In the past, the sight of purebred dogs like Dachshunds, Boston Terriers, and French Bulldogs was common in American neighborhoods. However, recently a notable shift in consumers’ preferences has steered away from these purebreds despite their previous popularity.
For some, the exorbitant cost of purebred dogs, which can reach up to $10,000 for breeds such as Rottweilers and Chow Chows, is a considerable deterrent. For others, the concern is over health issues commonly associated with purebreds. English Bulldogs and Pugs, for instance, are often plagued with respiratory problems. Also, many individuals also feel a moral obligation to provide homes to shelter dogs.
Bone Voyage Dog Rescue recently conducted a study revealing a significant shift towards adopting shelter dogs over purchasing purebreds from breeders. A survey of over 3,000 potential dog owners in Georgia revealed that an impressive 41% of them expressed an intent to adopt from shelters, marking a 1% swing towards possible shelter dog ownership when contrasted with older data from the Humane Society of the United States, which indicated that 40% of pet dogs in households were previously shelter dogs.
“This increasing trend towards shelter dog adoption promises substantial improvements in the welfare of homeless animals. The shift could lead to a decrease in the number of dogs in shelters, as more are adopted,” says Annette Thompson, Executive Director of Bone Voyage Dog Rescue, when commenting on the study.
A state-by-state analysis of the survey data revealed the strongest preference for shelter dog adoption is in Nebraska, with a remarkable 81% expressing a preference for shelter dogs over purebred breeds.
In a complementary study, Bone Voyage Dog Rescue used Google Search trends to understand the public’s interest in shelter dogs over the past year. The insights from Google mirrored the survey data, reinforcing the shift towards shelter dog ownership.
Among the top 25 states most interested in shelter dog adoption, 22 demonstrated a marked shift towards this preference, as per the survey data. Wyoming, for instance, had the highest proportion of shelter dog searches, reflecting its second-place ranking in the survey. Similarly, New Mexico ranked third in Google searches for shelter dogs, aligning with its second-place position in the survey for those most likely to adopt a shelter dog.
The rising trend of shelter dog adoption holds considerable potential for improving animal welfare in the US. This shift could have multi-faceted benefits, creating a ripple effect that extends beyond the lives of the individual dogs adopted.

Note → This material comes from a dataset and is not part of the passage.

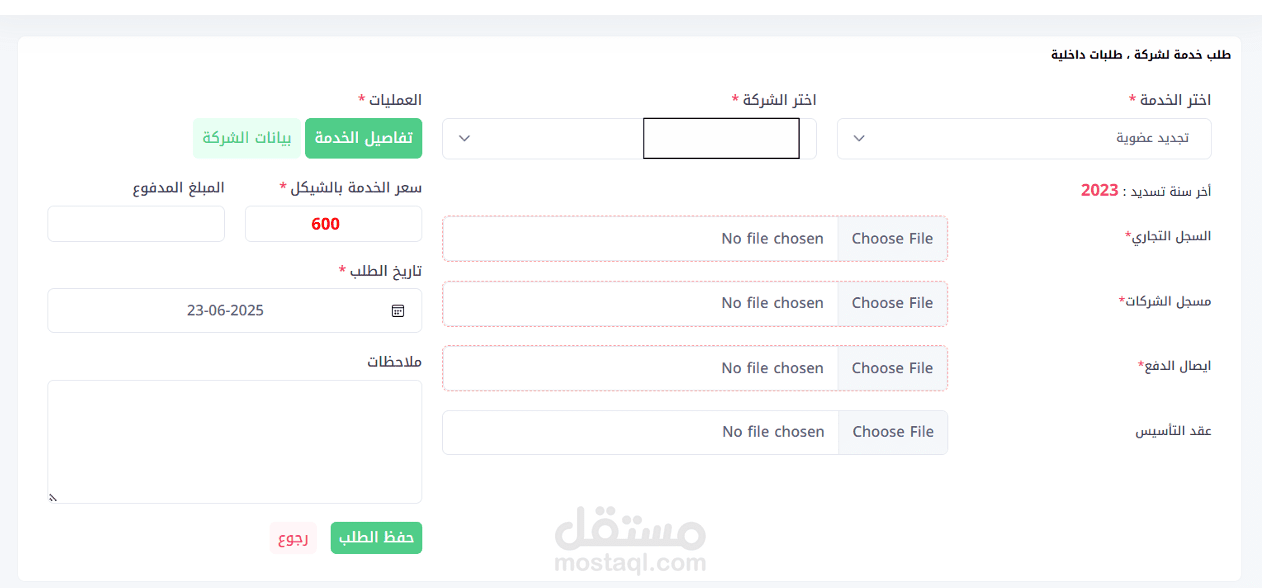Open the service selection dropdown (تجديد عضوية)
The width and height of the screenshot is (1262, 588).
point(1023,138)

Decreasing the number of dogs residing in shelters is a primary benefit. With more dogs finding homes, the overall population in shelters would shrink. Consequently, shelters would have more resources available per animal, including space, staff attention, and medical care. This shift would result in better living conditions for the remaining animals while reducing the strain on shelter resources.
Secondly, an increase in the adoption of shelter dogs could influence the supply-demand dynamics of the pet industry. If consumers choose adoption over purchasing from breeders, it might discourage unethical breeding practices, including those prevalent in puppy mills. This change would further contribute to enhancing animal welfare on a larger scale.
Finally, each adopted dog’s individual quality of life would likely see significant improvements. Home environments typically offer more space, personal attention, and stability than shelters. Adopted dogs receive consistent care, training, and socialization opportunities, leading to better physical health and behavioral outcomes. This transformation enriches the adopted dog’s life and can bring immeasurable joy and companionship to the family adopting.
“This rising trend of adoption not only promises a brighter future for shelter dogs but also signifies a broader cultural shift towards responsible pet ownership and empathy towards animal welfare,” adds Thompson. “The data certainly supports the trend, and it’s a trend that would have immense impact across the animal welfare field.”